Piqued by what she regards as a high-handed attempt by Burbank officials to exert greater control over Burbank Airport, Glendale Mayor Ginger Bremberg this week offered to sell Glendale's one-third share of the airport to the neighboring city.
Burbank officials said they might take her up on it.
"If the Burbank City Council wants to control the airport, then they better buy the right to do it," Bremberg said. "We are more than willing to negotiate the sale of our interest."
Burbank, Glendale and Pasadena jointly purchased the airport from Lockheed Corp. in 1978 in order to keep it operating. Each city appoints three members to the authority board that sets airport policy.
The airport, which serves 3 million passengers a year, has announced plans to build a terminal capable of handling more than twice that number.
For the first time since the airport authority was formed, Burbank officials said in December that they want to increase their influence over the airport's future, expressing concern over airport expansion and its effect on Burbank residents. Burbank City Atty. Douglas C. Holland said he expects to present options to the Burbank City Council next month, including proposed restrictions on development and parking in and around the airport.
'Surprised' by the Move
Glendale City Manager James Rez said he and council members "were surprised" by the move.
"The irony is that Burbank asked this city to help them save the airport," he said. "It was probably only because Glendale and Pasadena helped them that they were able to save that airport. Obviously, the way for them to get control now is to buy us out."
William B. Rudell, a former Burbank councilman who led the campaign to form the airport authority, said Burbank tried unsuccessfully for years to gain support from Los Angeles city and county officials to buy the airport before Glendale and Pasadena agreed to share the cost of operation and liability.
"Burbank came to us on bended knee and groveled for our help," Bremberg said. "Now they want to get terribly involved and try to control it.

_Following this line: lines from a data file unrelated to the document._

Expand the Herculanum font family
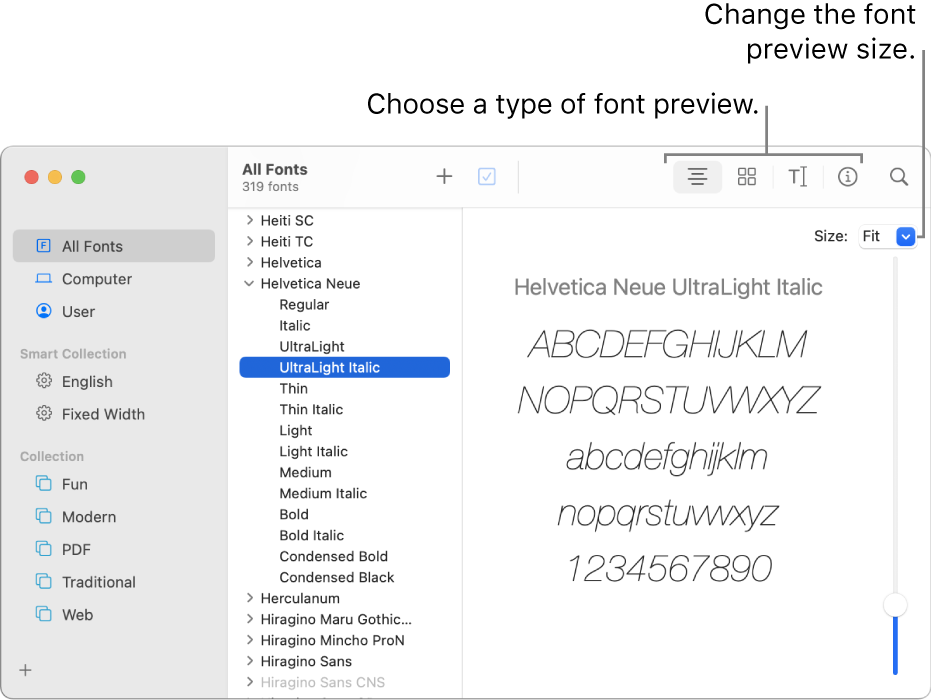249,598
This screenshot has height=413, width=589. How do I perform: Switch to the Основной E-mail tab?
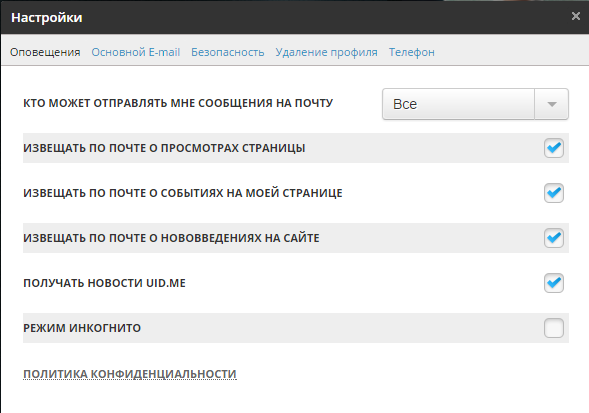(x=136, y=52)
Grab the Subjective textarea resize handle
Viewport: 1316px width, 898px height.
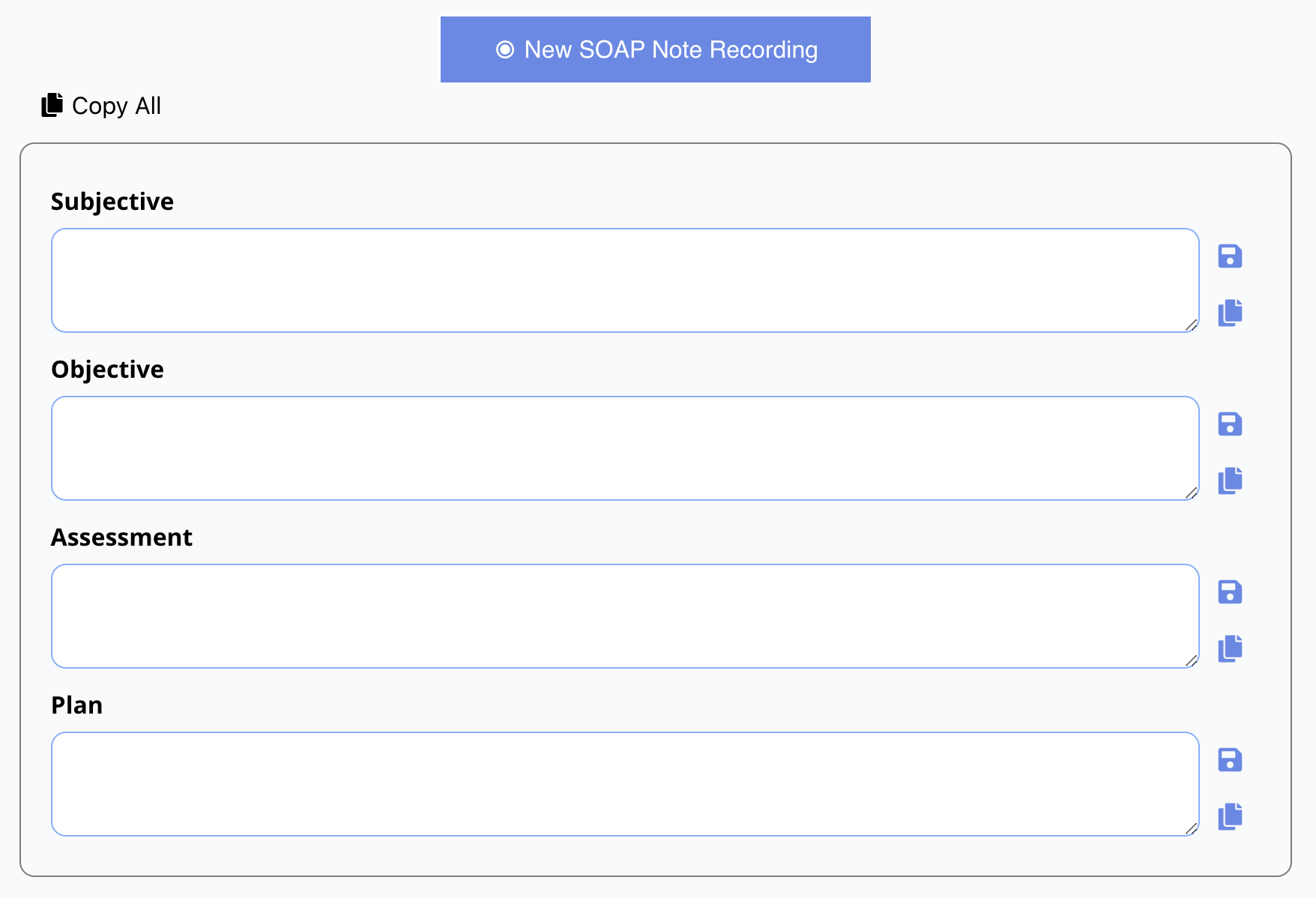tap(1191, 325)
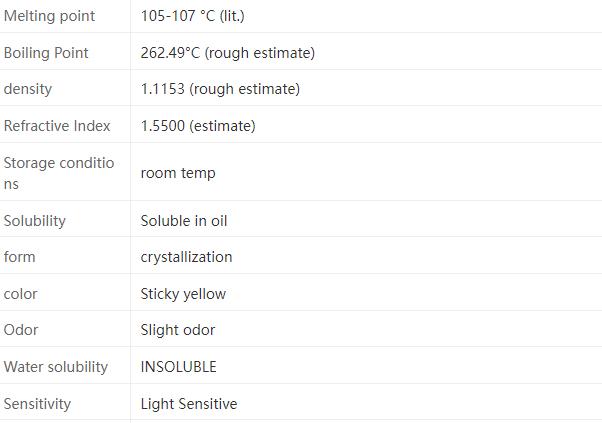Click the Solubility row label

(35, 221)
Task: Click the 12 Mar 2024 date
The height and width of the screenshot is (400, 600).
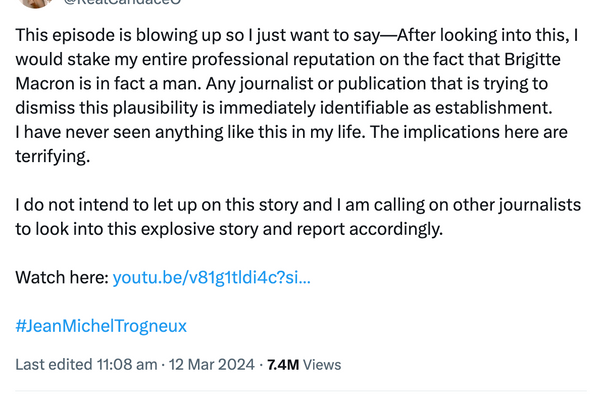Action: pos(212,364)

We would like to suggest that we are more than willing to negotiate the sale of our one-third interest back" to Burbank.
Bremberg said she estimates that Glendale's share of the airport is worth $50 million to $100 million. "We could use the money to do a lot of things for the people in Glendale," she said. Rez estimated that the airport, which cost $51 million to purchase, is now worth more than $200 million.
But Burbank officials said they doubt that a sale by Glendale would bring that city any windfall revenue. Much of the purchase price was paid from federal grants, Holland said, and none of the cities earn money from the airport, which uses income to pay off bonds issued to finance improvements.

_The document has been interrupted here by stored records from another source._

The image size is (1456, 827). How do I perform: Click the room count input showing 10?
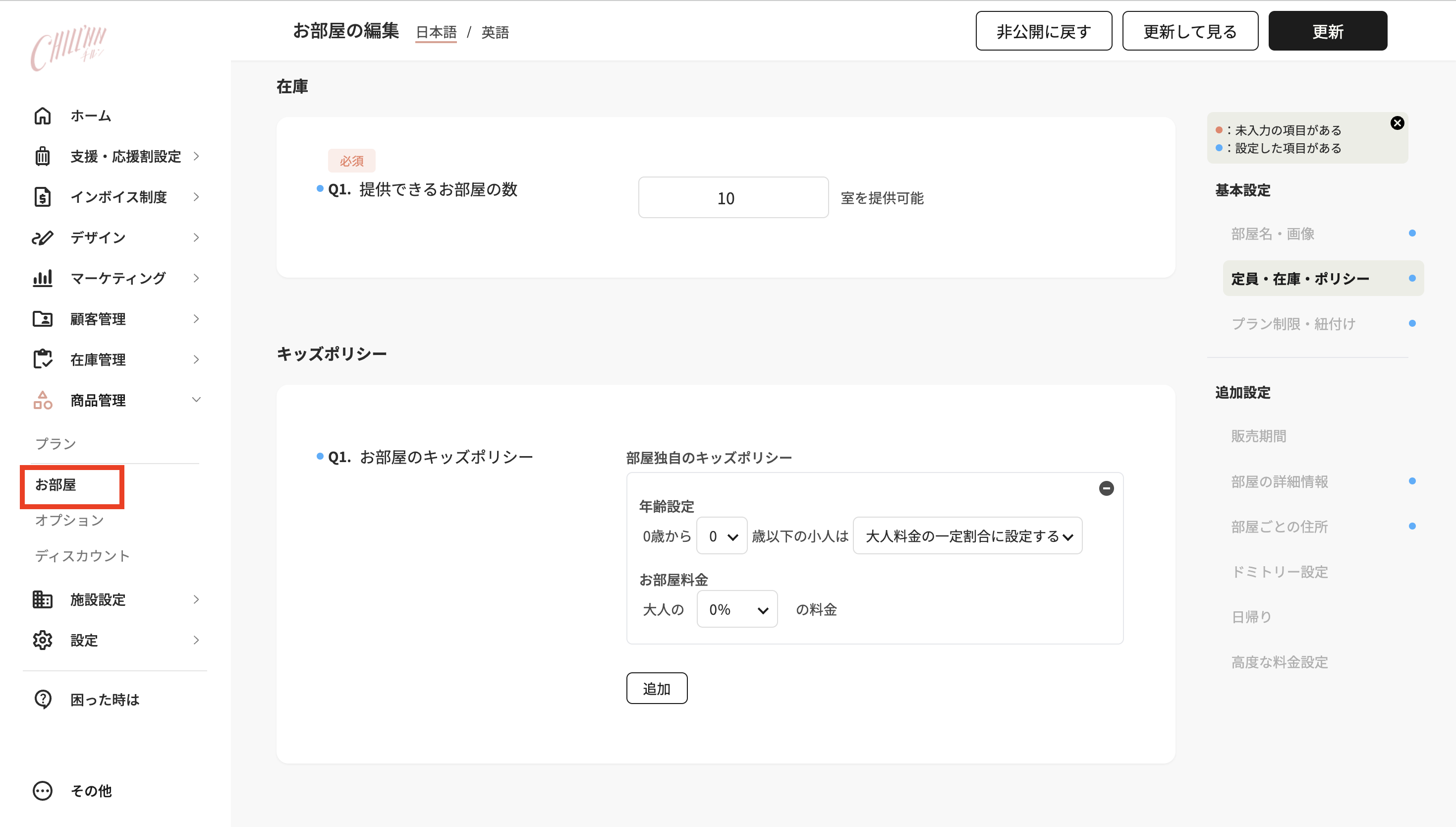733,197
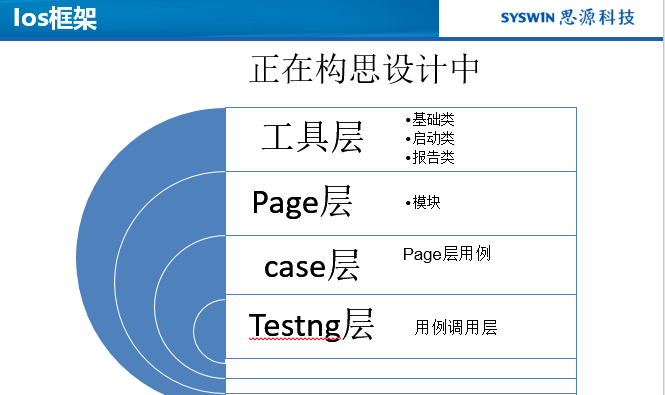Select the 基础类 bullet item
The width and height of the screenshot is (665, 395).
(430, 120)
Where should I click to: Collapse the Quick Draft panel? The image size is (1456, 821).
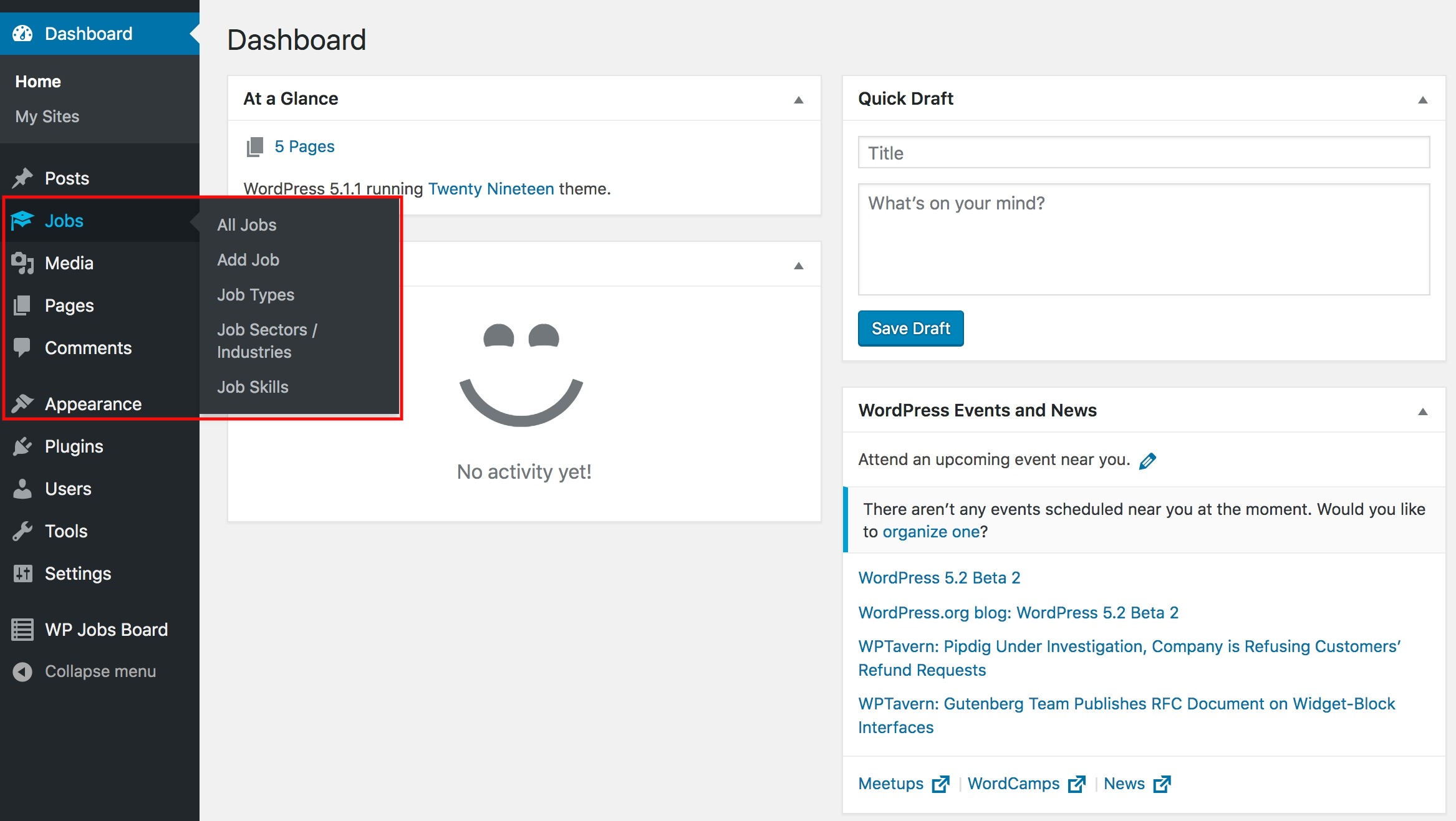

However, he said, Burbank may be willing to consider full acquisition.
Holland said that the three cities are reviewing their joint powers agreement governing airport operations and that "there could be discussion between various agencies about future ownership." However, he added, sale of Glendale's share "certainly hasn't been thrown out on the table yet."
Carl Meseck, one of Glendale's three representatives on the airport authority, said he does not expect the three cities to haggle over development at the airport.
"Control is not a factor. We're trying to serve the public," he said, adding that "supply and demand" will dictate development at the airport.
But Burbank Councilwoman Mary Lou Howard said residents of her city fear that the airport will continue growing as demand increases.
"If we are going to have an airport that meets the demand, then that airport is going to become like Los Angeles International. It's time our council did take a leadership position. The airport is not in Glendale's backyard or in Pasadena's backyard, it's in ours," Howard said.
She said she welcomes the idea of Burbank taking over the airport. "Burbank is the one with all of the headaches, not Glendale and Pasadena," Howard said.
Pasadena Mayor John C. Crowley questioned whether Burbank city officials have the power to deal with the Burbank-Glendale-Pasadena Airport Authority. Burbank in the past has appointed commissioners opposed to airport expansion and others who have said the city should not suffer inconvenience from added development. But those members have always been a minority on the nine-member board.
"I have some serious doubts if the City of Burbank has direct power to control any details of zoning and development, inasmuch as the Burbank-Glendale-Pasadena Airport Authority is a separate government entity," Crowley said, adding he opposes attempts to curb airport development.
J. C. Schwarzenbach, a Pasadena appointee to the authority, also said the Burbank council "does not control the airport." He said he believes that the three cities that operate it "would not want to upset the apple cart."